Avec NeurONN, les chercheurs espèrent obtenir la première preuve de concept que cette architecture fonctionne bien, puis montrer qu’elle est particulièrement efficace sur certaines applications, telles que la reconnaissance d’images et de motifs. À partir de là, les ONN pourront être progressivement étendus afin de réaliser des tâches de plus en plus complexes.

Un exemple de système ONN à cinq neurones et dix synapses. © Aida Todri-Sanial.
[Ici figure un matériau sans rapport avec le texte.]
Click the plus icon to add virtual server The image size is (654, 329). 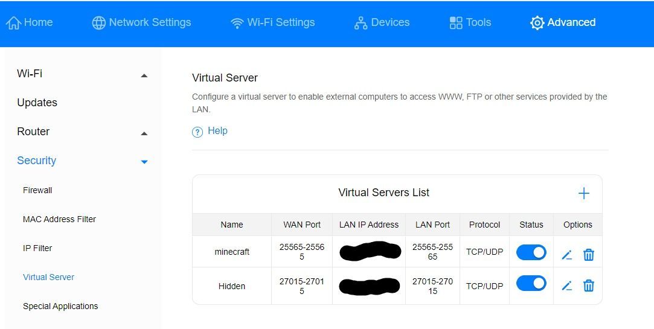pos(583,193)
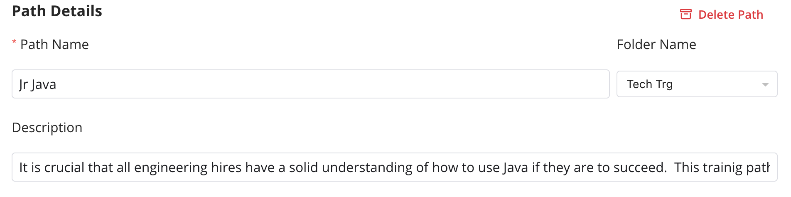Image resolution: width=791 pixels, height=197 pixels.
Task: Click the word "Details" in the heading
Action: (x=77, y=11)
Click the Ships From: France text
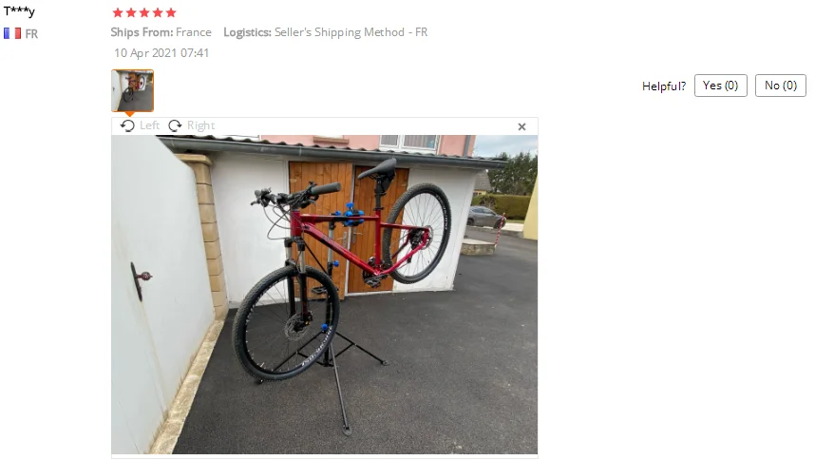Viewport: 815px width, 460px height. (x=161, y=32)
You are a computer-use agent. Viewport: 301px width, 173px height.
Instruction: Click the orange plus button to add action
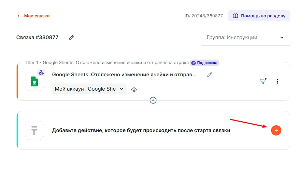coord(276,130)
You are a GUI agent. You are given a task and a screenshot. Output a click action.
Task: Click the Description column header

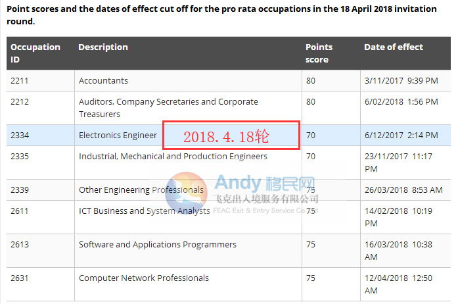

Un exemple de système ONN à cinq neurones et dix synapses © Aida Todri-Sanial
Les entrées sont des tensions d'entrée vers les oscillateurs. Pour coder une entrée avec des 0 ou 1, la tension d'entrée des oscillateurs est décalée dans le temps. Le couplage des oscillateurs (valeurs de memristor) est déterminé en fonction du motif à reconnaître. Les sorties sont les tensions de sortie des oscillateurs. La sortie est codée avec la différence de phase entre les oscillateurs. Par exemple, une fois que la sortie de deux oscillateurs est verrouillée en fréquence, nous examinons alors leur différence de phase. S'ils oscillent à la même phase, alors les données de sortie sont 00. Si le deuxième oscillateur a un déphasage par rapport au premier oscillateur, alors les données sont 01. Ainsi, c'est la dynamique de couplage entre oscillateurs qui permet l'apprentissage.